Perhaps the following formulation:
The weaker player has HP to start the game. Instead of moving, the stronger player can declare that the game will end within x
moves and write that declaration down in a notebook available for reference to both players, along with the current move number and the amount of hp that will be eliminated from that guess if right.
In order to calculate how much hp will be reduced by if and only if the game ends on or before the move predicted by the stronger player (the stronger player may be right in some predictions and wrong in others; they simply eliminate HP for the ones they were correct on, with no additional penalty or benefit from those they got wrong), take the difference between the current move (the move on which the prediction is made) (that move still counts as a move and not technically a pass, it’s just not on the board) and the move before which the game is predicted to end. If this number is smaller than the current move number, square it, divide by 1000 (or some other pre-agreed-upon constant; it doesn’t matter as long as you scale the initial HP accordingly), and that is how much HP (including fractional digits) will be taken off the weaker player if the game ends on or before the stronger player’s prediction. If the difference between the move on which the prediction was made and the predicted on-or-before end point is greater than the current move number, just square the current move number as before and divide by 1000 (as before).

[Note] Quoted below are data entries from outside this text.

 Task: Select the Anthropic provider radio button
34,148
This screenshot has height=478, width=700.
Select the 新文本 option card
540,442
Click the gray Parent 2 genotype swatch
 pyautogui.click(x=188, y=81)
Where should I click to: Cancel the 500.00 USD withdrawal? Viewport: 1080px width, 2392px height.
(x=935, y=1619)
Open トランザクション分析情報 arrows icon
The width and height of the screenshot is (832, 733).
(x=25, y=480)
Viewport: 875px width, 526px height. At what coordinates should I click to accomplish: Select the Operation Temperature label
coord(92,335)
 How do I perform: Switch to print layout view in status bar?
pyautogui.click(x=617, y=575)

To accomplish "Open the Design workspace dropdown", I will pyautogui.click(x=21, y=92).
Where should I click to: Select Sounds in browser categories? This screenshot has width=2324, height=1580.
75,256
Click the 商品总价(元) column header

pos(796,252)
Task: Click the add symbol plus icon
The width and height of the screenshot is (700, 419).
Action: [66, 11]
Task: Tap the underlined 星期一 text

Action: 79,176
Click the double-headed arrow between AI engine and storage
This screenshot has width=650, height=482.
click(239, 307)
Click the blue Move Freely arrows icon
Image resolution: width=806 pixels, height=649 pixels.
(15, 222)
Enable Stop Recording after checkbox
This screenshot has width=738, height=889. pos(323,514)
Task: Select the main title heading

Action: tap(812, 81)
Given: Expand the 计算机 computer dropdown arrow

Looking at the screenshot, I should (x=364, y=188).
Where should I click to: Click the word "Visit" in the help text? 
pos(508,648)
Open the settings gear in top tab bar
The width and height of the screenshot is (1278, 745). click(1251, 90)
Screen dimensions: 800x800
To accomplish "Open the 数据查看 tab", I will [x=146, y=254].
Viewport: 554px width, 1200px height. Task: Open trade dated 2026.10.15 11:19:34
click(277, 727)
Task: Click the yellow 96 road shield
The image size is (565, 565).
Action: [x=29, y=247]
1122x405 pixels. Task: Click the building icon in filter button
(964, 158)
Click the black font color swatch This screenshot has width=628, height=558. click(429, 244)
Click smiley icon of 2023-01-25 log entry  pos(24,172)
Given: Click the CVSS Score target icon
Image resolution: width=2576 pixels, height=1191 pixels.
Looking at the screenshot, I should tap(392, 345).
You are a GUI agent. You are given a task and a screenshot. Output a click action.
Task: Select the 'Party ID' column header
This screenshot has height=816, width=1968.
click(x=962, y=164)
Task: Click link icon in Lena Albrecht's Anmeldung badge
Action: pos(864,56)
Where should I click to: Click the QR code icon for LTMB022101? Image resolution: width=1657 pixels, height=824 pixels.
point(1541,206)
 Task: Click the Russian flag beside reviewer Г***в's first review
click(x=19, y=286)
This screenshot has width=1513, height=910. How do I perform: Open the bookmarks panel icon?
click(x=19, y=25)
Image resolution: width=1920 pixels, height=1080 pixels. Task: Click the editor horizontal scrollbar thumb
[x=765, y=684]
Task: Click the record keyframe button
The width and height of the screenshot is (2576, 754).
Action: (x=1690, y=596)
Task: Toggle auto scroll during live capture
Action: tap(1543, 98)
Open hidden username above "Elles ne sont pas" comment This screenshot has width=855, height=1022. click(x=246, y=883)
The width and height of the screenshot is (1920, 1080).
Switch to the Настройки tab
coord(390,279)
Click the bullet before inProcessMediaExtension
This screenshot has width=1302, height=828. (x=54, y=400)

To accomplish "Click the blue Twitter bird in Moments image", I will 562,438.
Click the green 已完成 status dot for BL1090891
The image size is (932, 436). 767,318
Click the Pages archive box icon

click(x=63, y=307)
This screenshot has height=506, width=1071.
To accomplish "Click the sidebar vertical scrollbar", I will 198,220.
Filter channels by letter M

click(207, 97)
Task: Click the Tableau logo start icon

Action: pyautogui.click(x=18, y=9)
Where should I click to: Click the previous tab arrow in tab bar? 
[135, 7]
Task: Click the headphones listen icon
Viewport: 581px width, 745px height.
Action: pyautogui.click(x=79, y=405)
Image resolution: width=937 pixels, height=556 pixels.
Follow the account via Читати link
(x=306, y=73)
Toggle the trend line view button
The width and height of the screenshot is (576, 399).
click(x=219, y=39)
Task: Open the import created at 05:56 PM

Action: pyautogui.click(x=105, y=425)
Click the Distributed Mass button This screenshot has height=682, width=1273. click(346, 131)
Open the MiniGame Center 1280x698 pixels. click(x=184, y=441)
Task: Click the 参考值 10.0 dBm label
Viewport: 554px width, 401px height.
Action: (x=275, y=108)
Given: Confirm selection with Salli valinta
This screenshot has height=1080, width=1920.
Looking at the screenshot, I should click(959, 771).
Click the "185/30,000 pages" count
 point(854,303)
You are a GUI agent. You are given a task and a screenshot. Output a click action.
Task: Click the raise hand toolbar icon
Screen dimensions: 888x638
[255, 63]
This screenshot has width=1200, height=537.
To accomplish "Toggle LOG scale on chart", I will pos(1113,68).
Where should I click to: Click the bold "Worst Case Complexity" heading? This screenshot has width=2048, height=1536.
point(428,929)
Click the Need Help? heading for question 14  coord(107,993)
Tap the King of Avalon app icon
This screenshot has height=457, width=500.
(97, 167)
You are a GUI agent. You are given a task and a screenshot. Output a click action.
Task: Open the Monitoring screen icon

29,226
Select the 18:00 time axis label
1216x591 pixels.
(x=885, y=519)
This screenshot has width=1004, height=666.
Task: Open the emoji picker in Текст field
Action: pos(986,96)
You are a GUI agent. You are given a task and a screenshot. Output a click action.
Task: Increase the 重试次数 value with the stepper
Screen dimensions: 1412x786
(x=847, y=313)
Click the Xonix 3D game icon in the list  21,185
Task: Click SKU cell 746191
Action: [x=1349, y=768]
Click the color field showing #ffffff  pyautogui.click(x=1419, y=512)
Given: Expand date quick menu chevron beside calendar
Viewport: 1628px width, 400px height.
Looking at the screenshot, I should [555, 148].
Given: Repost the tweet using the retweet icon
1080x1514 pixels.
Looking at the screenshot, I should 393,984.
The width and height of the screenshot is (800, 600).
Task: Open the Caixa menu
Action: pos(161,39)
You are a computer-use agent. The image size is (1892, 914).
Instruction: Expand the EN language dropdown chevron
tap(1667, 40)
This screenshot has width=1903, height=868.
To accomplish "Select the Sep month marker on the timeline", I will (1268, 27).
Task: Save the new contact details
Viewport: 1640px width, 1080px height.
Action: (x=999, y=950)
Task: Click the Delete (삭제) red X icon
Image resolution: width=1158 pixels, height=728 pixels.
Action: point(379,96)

Once per game, on their turn, the stronger player can declare the game over. Once this happens, if players can agree on dead groups, the game is scored normally. If players disagree on the status of groups, the game is still considered to have ended on the move the stronger player made the declaration for the purposes of removing HP, but the following procedure is used to see whether or not the stronger player’s assessment was correct.
The game is resumed according to the rules of whatever ruleset the players are using, and there are no more passes for HP reduction (though players may pass to resume counting normally), nor do the additional moves count towards extending the game beyond the stronger player’s predictions.
The stronger player wins if and only if all of the following are true:
- They have reduced the opponent to at or below 0 HP, only counting predictions which overshot or hit dead-on the length of the game.
- They have won on the board.
- If the game was disputed after the stronger player declared it over, the following are also true:
a) Every one of their stones which they claimed were alive, are either still alive, or occupied spaces which are now occupied by either friendly living stones, or friendly territory
b) Every one of their opponent’s stones which they claimed were dead, are still dead.
If the stronger player fails to meet any of these conditions, the weaker player wins.
These rules are meant to encourage HP reduction during the midgame, when it will likely be most exciting to see.